Task to complete »
The lines to return run from the one containing "This screenshot has height=832, width=1322." through the end of the material; give them exactly and leave out the pictures.
-- Data under study follows --
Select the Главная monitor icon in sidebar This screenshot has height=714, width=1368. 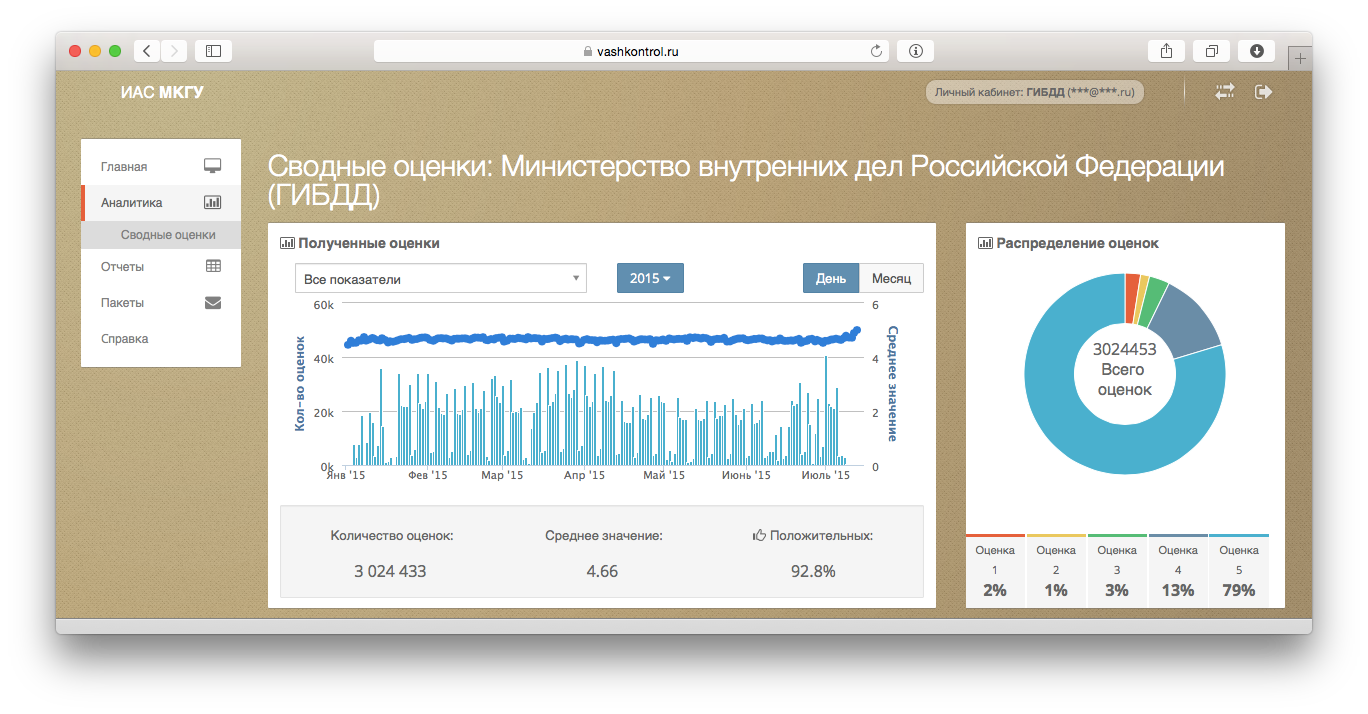click(x=212, y=165)
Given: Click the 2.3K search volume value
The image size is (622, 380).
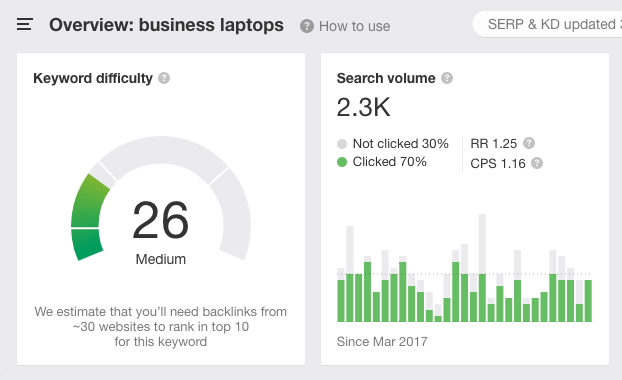Looking at the screenshot, I should tap(363, 107).
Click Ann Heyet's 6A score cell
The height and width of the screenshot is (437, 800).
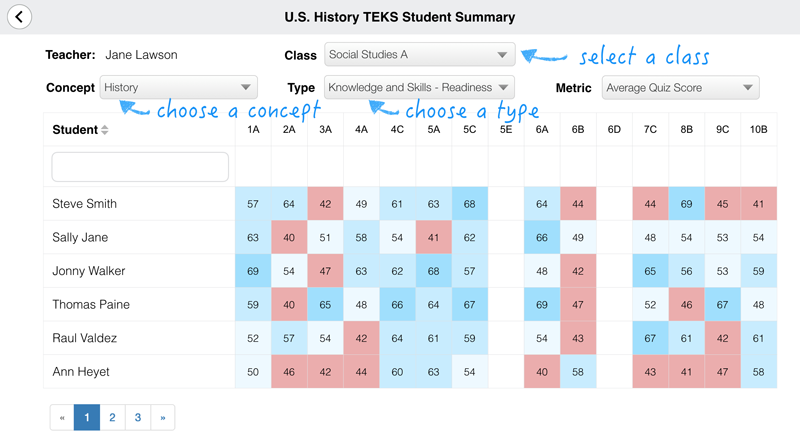point(542,372)
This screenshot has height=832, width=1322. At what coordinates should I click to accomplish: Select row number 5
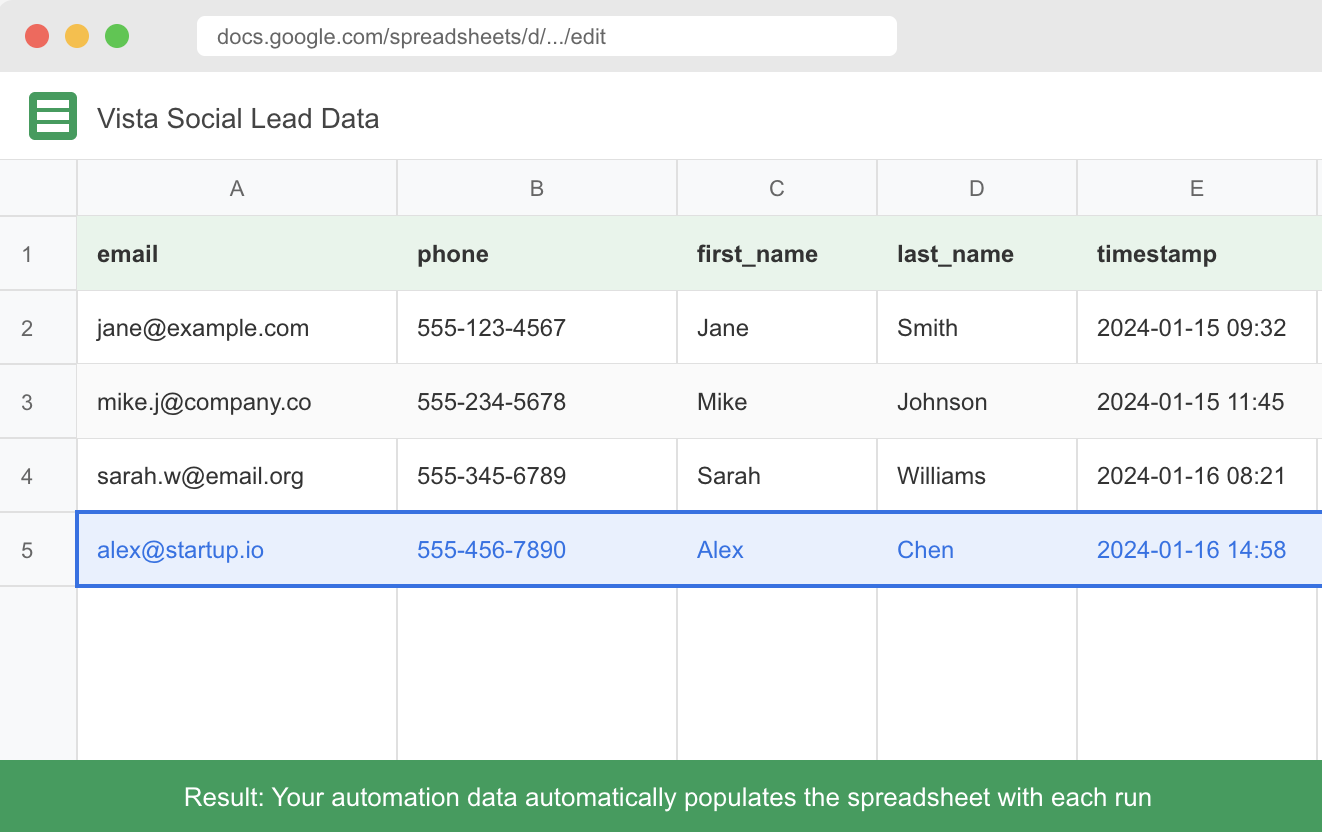click(38, 549)
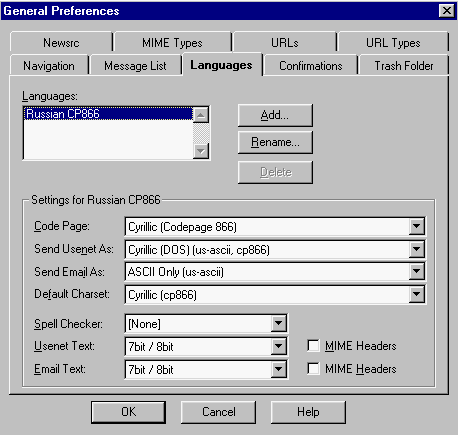Enable MIME Headers for Usenet Text
This screenshot has width=458, height=435.
[313, 346]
-- Data under study concluded --
Written solution »
This screenshot has height=832, width=1322. At what coordinates should I click to accomplish: Select row number 5
click(38, 549)
Enable MIME Headers for Usenet Text
This screenshot has width=458, height=435.
[313, 346]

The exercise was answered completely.